Wilson Lima é contra ‘lockdown’ mesmo com aumento de casos de Covid

No vídeo, o governador do Amazonas reiterou que as aulas do Ensino Fundamental serão retomadas pela rede estadual de ensino nesta quarta-feira (30)

Manaus – Após o pedido do prefeito de Manaus, Arthur Virgílio Neto, de lockdown por um período mínimo de duas semanas na cidade, o governador do Amazonas, Wilson Lima, disse que não pensa em decretar o isolamento total no Estado, apesar do pedido ter sido feito somente para a capital. A declaração foi feita em vídeo, publicado na manhã desta terça-feira (29), em uma rede social.

Segundo o governador, o relatório da Fundação de Vigilância em Saúde (FVS) de segunda-feira (28) apontou apenas três mortes por Covid-19 no Estado, o que, para ele, não justifica um lockdown – já que não se compara com o registrado nos meses de abril e maio deste ano.

“É uma situação que ainda nos preocupa. Não queríamos que ninguém estivesse morrendo por conta desta doença, mas nem se compara com os meses de abril e maio, quando vivemos o pico da pandemia. Nem passa pela minha cabeça a idéia de lockdown, de fechar tudo aqui no Estado”, disse Wilson.

No vídeo, o governador do Amazonas reiterou que as aulas do Ensino Fundamental serão retomadas pela rede estadual de ensino nesta quarta-feira (30).

Não estamos pensando em lockdown. Todas as medidas que estamos tomando são justamente para que a gente não suspenda as atividades econômicas, como no início da pandemia. Mas precisamos do apoio de todos. Evitem aglomerações, usem máscara… Precisamos superar esse momento e vamos fazer isso juntos.

Posted by Wilson Lima on Tuesday, September 29, 2020

Lockdown

O pedido do prefeito Arthur Virgílio Neto foi feito na tarde desta segunda-feira (28), durante entrevista à uma emissora de TV. Na ocasião, ele propôs ao governador Wilson Lima decretar o lockdown somente em Manaus.

Arthur está embasado no relatório da Fundação Oswaldo Cruz (Fiocruz), que sugere um lockdown de dez a 14 dias devido ao aumento do número de casos de Covid registrados na capital nas últimas semanas.
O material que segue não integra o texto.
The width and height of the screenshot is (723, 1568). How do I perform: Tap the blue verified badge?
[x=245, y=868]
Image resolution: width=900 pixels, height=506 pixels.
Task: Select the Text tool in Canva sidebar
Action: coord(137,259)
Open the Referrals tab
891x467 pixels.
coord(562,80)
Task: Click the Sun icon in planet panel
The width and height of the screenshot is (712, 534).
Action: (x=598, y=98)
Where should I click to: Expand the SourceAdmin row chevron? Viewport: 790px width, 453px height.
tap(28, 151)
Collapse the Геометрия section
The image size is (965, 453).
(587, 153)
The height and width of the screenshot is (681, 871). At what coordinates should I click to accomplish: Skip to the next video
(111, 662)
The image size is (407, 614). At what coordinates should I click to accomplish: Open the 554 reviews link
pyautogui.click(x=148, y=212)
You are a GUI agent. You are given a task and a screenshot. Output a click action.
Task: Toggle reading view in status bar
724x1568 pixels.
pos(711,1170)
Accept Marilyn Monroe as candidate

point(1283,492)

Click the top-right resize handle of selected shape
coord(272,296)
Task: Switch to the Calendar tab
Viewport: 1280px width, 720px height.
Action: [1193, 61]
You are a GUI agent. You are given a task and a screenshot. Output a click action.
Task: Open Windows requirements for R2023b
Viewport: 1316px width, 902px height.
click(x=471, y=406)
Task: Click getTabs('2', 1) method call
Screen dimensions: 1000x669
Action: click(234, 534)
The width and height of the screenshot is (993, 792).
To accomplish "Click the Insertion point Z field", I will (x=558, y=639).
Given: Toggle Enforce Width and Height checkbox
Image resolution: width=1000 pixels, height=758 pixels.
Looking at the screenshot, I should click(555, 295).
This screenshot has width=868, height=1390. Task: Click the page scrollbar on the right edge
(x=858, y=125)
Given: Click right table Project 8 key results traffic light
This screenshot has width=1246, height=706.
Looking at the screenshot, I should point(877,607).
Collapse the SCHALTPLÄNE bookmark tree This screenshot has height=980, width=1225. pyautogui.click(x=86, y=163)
De acordo com a integrante da Sociedade Brasileira de Infectologia (SBI) e professora da Faculdade de Ciências Médicas (FCM) da Universidade Estadual de Campinas (Unicamp), Raquel Stucchi, o momento de se pensar em lockdown é quando há um aumento expressivo do número de casos e, consequentemente, de óbitos, além de uma estrutura hospitalar insuficiente para atender a demanda.

“É necessário o lockdown porque, na hora que se tira forçosamente as pessoas, obrigando a todas que fiquem em casa, há a diminuição da velocidade de transmissão. Logo, a diminuição das pessoas que vão precisar de hospital”, afirmou Stucchi.

Enterros por Covid-19

Dados da Secretaria Municipal de Limpeza Pública (Semulsp), gestora dos cemitérios públicos de Manaus, revelam que durante o mês de agosto foram 77 mortes por Covid-19, de 867 sepultamentos e cremações realizados. Somente em setembro, até o último domingo (27), foram realizados 81 enterros pelo novo coronavírus, de 795 registros da doença.

“Isso sem considerar as mortes por pneumonia e síndrome respiratória, que podem ser lidas como Covid-19. A subnotificação ainda é um problema sério para termos a real noção da doença na nossa cidade. Não acredito em segunda onda, mas já registramos em Manaus o aumento no número de sepultamentos. Por isso, peço prudência às pessoas”, disse o prefeito Arthur Neto.